Hi Guys i'm new in this forum  your reply is much appreciated

I'm planing to buy a used car here in dubai where can i get used car here in dubai other thant dubizzle. I want the honda civic either honda civic 2010. can you help me guys? my budget is 30k - 35k DHS.

and one thing dubizzle is good to get a used car?

thanks in advance!


----------



## FForwarder1985 (Apr 6, 2015)

Hi Calysta,

I am also looking for a car to buy. Dubizzle is the meeting point, all car dealers and private sellers (or many of them) announce their cars there.
So once you've found a car you like simply arrange a test with the buyer.


----------



## Stevesolar (Dec 21, 2012)

FForwarder1985 said:


> Hi Calysta,
> 
> I am also looking for a car to buy.
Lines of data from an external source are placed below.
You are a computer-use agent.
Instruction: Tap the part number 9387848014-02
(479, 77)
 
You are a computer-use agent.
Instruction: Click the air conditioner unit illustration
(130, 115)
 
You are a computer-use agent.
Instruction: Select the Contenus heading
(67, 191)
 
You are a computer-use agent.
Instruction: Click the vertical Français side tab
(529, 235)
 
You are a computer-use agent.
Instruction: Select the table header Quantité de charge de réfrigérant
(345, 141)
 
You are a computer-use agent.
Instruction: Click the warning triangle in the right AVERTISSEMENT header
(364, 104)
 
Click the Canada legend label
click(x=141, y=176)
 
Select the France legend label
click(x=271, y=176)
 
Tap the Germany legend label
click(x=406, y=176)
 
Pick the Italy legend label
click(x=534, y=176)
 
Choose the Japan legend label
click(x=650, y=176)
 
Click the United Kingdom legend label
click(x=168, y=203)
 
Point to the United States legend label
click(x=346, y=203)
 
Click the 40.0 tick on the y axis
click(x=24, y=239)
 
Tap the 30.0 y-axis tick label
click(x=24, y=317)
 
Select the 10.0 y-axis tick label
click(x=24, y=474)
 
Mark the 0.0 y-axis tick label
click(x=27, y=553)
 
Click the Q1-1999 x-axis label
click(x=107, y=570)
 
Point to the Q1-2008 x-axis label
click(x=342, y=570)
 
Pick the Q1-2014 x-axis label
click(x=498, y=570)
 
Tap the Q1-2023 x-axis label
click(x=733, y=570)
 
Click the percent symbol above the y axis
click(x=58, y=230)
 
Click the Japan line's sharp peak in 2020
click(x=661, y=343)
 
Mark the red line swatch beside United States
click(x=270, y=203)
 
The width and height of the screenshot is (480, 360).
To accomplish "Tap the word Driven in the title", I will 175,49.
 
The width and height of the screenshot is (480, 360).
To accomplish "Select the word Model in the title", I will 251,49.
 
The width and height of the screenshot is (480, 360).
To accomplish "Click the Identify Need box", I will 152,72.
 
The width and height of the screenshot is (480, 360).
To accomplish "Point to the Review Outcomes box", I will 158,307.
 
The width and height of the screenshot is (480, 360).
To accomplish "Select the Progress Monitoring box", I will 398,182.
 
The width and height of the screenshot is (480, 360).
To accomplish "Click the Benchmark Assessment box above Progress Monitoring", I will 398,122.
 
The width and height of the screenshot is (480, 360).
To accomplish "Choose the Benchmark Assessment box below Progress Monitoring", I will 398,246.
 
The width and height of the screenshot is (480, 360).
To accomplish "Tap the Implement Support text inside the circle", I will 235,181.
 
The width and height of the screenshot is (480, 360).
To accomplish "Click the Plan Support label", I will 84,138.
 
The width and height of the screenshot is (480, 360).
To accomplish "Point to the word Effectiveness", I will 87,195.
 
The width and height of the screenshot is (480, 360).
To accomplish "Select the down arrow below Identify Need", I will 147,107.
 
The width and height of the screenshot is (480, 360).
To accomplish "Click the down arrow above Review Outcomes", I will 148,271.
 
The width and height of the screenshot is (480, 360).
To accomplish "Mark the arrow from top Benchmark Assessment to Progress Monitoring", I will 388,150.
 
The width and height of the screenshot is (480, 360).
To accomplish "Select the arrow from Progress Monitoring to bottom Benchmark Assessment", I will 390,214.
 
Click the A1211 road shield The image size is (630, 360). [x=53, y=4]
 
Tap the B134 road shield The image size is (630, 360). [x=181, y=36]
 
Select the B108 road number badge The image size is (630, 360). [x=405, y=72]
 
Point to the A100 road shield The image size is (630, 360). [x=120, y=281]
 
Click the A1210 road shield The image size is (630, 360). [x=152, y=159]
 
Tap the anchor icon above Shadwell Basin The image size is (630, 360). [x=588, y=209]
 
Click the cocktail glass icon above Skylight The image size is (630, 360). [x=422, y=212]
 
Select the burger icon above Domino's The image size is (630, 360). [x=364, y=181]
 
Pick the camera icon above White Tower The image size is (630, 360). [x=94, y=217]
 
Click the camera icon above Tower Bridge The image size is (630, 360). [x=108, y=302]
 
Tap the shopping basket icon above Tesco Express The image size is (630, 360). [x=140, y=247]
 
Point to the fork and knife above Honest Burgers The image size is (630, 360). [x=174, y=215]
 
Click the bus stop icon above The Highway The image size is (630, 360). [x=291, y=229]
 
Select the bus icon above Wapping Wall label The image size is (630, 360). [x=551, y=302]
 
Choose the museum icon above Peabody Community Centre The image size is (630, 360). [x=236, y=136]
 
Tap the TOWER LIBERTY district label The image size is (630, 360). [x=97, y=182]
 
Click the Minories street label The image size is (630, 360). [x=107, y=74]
Dubizzle is the meeting point, all car dealers and private sellers (or many of them) announce their cars there.
> So once you've found a car you like simply arrange a test with the buyer.


The above (especially last sentence) does not make any sense!
They are the buyer!!


----------



## calysta (Apr 12, 2015)

so the post from dubizzle is realible? or i just buy used car from agencies?

but anyways thanks for your reply


----------



## rsinner (Feb 3, 2009)

calysta said:


> so the post from dubizzle is realible? or i just buy used car from agencies?
> 
> but anyways thanks for your reply


As with anything second hand, buyer beware. So you may get a good car, or maybe someone pulls a fast one.
If you know nothing about cars, better to buy it from an agency (not always though). It would be more expensive, but you would have some peace of mind. Check out automalluae.com for Majid Al Futtaim dealership cars (which includes Honda amongst other things).


----------



## calysta (Apr 12, 2015)

Thank you rsinner!

Thank you everyone!


----------



## FForwarder1985 (Apr 6, 2015)

Stevesolar said:


> The above (especially last sentence) does not make any sense!
> They are the buyer!!


oh I meant the seller of course!


----------